The Stickiness of Category Labels: Audience Perception and Evaluation of Producer Repositioning in Creative Markets
成果类型:
Article
署名作者:
Kovacs, Balazs; Hsu, Greta; Sharkey, Amanda
署名单位:
Yale University; University of California System; University of California Davis; Arizona State University; Arizona State University-Tempe
刊物名称:
MANAGEMENT SCIENCE
ISSN/ISSBN:
0025-1909
DOI:
10.1287/mnsc.2021.02070
发表日期:
2024
页码:
6315-6335
关键词:
repositioning
categorization
audiences
book publishing industry
reviews
Deep learning
Natural Language Processing
摘要:
Market producers often seek to position themselves in different categories over time. Successful repositioning is difficult, however, as audiences often devalue offerings that depart from a producer's past creations. Prior research suggests that this penalty arises as evaluators withhold opportunities for producers to reposition because of presumptions of a lack of competence in different categories. In this paper, we develop understanding of a novel evaluator-driven challenge to producers' repositioning efforts: evaluators are prone to categorical stickiness, by which the categories they have come to associate with a producer through its prior offerings shape their perceptions of the producer's subsequent offerings.
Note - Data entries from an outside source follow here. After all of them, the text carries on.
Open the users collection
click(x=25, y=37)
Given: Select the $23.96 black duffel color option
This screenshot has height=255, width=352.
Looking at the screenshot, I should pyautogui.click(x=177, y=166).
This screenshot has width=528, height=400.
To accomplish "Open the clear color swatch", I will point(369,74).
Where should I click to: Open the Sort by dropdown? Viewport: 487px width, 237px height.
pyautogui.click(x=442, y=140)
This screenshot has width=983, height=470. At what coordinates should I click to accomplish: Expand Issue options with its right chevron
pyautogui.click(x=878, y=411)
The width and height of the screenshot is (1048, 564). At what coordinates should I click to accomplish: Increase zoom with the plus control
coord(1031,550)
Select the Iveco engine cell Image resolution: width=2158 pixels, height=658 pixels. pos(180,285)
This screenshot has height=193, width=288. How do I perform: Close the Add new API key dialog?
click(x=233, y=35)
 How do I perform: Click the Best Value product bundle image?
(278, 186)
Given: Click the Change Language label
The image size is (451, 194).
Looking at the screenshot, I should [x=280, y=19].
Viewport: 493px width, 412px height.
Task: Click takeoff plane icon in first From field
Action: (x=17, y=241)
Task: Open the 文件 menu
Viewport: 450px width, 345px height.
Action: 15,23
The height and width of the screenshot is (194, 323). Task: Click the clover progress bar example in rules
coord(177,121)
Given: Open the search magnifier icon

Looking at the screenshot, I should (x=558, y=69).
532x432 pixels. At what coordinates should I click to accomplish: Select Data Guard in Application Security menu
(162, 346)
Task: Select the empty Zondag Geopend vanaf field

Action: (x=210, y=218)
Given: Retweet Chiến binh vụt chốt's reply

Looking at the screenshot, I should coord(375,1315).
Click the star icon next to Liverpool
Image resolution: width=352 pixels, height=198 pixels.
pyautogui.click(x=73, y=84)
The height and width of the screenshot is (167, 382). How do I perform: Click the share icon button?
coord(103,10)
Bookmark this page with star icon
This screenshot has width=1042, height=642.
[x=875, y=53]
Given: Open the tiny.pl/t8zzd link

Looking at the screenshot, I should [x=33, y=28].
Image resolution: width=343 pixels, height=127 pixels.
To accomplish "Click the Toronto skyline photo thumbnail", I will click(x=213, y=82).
The result is a systematic mismatch between what producers claim and what evaluators perceive when a producer repositions. We further propose that audience members who have the greatest prior experience with a producer are the least likely to recognize its repositioning efforts. We examine evidence for our theory using data from Goodreads.com on authors within the book publishing industry, 2007-2017. We first build a novel deep-learning framework to predict categorization of a given book based solely on an author's description of its content. We then use data on how Goodreads users categorize and evaluate books as well as their past reading behavior to test for evidence of our proposed mechanism. Overall, our results extend understanding of the evaluative processes that generate categorical constraints and how these may differ among various types of audience members.